Soumsoum, la nuit des astres : un nouveau film de Mahamat-Saleh Haroun
Le long-métrage Soumsoum, la nuit des astres, réalisé par Mahamat-Saleh Haroun, explore les thèmes de l’isolement et de la quête d’identité à travers l’histoire d’une adolescente au Tchad. Ce film se déroule dans un village marqué par le repli sur soi, et s’étend aux vastes paysages du plateau de l’Ennedi, situé dans le nord-est du pays.
Mahamat-Saleh Haroun, cinéaste tchadien renommé, s’inspire de récits de son enfance pour construire une fable empreinte de fantastique. Le personnage principal, Kellou, interprété par Maïmouna Miawana, vit des moments de bonheur avec son amoureux Baba, mais est également tourmenté par des visions sombres. Elle porte un héritage lourd, étant qualifiée de « fille de sang » par les villageois, en raison du don mystérieux qu’elle semble avoir hérité de sa mère.
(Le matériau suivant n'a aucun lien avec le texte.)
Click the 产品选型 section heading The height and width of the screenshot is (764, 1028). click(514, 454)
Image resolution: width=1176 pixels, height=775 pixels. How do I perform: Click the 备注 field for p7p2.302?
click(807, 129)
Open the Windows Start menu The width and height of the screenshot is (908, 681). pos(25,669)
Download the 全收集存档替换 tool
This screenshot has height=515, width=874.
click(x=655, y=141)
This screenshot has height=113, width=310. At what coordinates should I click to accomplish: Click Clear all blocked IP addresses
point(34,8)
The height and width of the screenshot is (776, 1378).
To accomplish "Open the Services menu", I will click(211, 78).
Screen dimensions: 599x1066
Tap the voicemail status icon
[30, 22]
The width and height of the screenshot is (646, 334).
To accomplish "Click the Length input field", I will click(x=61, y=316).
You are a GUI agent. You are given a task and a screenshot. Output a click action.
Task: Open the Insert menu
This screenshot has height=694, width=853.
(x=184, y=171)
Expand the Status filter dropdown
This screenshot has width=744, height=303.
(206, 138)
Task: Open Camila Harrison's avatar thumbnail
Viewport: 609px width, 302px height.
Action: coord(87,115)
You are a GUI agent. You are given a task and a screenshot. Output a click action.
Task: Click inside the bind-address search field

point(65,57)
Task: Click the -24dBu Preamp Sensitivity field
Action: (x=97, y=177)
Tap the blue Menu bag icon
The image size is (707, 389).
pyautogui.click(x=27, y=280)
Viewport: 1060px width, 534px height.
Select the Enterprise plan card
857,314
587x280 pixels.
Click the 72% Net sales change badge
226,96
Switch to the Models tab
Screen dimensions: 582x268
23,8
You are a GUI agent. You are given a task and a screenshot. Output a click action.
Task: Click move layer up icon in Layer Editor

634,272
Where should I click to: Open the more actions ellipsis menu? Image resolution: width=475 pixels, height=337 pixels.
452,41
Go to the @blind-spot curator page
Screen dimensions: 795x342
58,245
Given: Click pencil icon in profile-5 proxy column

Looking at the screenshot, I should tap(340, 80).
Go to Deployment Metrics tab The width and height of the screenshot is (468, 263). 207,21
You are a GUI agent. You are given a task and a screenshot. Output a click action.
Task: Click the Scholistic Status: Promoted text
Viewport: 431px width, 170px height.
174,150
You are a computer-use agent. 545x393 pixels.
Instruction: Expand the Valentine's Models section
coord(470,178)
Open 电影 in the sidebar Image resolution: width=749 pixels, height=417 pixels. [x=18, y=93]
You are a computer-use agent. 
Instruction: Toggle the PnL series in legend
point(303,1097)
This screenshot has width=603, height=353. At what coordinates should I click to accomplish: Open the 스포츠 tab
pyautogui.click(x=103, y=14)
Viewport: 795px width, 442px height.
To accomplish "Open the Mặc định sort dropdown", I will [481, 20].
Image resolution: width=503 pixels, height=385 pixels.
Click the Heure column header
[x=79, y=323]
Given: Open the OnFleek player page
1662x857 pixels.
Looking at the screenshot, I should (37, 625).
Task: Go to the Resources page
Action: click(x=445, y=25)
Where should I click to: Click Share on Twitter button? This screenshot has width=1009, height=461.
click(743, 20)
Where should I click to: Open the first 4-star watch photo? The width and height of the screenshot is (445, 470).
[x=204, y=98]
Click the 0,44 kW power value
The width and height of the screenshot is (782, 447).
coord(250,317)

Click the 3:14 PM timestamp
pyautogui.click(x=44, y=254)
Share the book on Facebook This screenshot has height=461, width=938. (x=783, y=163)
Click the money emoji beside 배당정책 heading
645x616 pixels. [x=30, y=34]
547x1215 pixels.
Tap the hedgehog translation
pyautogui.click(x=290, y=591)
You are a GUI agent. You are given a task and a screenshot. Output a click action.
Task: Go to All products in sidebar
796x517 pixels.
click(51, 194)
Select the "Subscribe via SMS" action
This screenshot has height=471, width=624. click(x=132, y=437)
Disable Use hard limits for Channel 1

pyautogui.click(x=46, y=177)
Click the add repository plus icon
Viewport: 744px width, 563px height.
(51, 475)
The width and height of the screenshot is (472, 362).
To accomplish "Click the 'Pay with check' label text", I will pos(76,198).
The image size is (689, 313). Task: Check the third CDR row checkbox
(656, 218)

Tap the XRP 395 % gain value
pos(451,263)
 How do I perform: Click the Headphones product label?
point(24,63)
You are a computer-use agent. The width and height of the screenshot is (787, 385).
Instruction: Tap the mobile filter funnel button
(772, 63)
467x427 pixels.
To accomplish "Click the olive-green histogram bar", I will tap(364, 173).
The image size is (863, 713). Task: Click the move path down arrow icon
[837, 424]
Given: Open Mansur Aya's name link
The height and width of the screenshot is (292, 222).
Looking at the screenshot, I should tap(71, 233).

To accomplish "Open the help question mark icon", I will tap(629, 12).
Le film s’inscrit dans la continuité des œuvres précédentes de Haroun, qui abordent des problématiques sociales et humaines. Parmi ses films notables, on retrouve Un homme qui crie (2010), qui traite des conséquences de la guerre civile, et Lingui, les liens sacrés (2021), qui met en lumière la lutte d’une mère pour aider sa fille.
Soumsoum, la nuit des astres est salué pour sa poésie, bien que certains critiques soulignent que son message humaniste peut parfois sembler trop évident. Ce film, comme ceux qui l’ont précédé, témoigne de l’engagement du réalisateur à aborder les réalités complexes de la société tchadienne.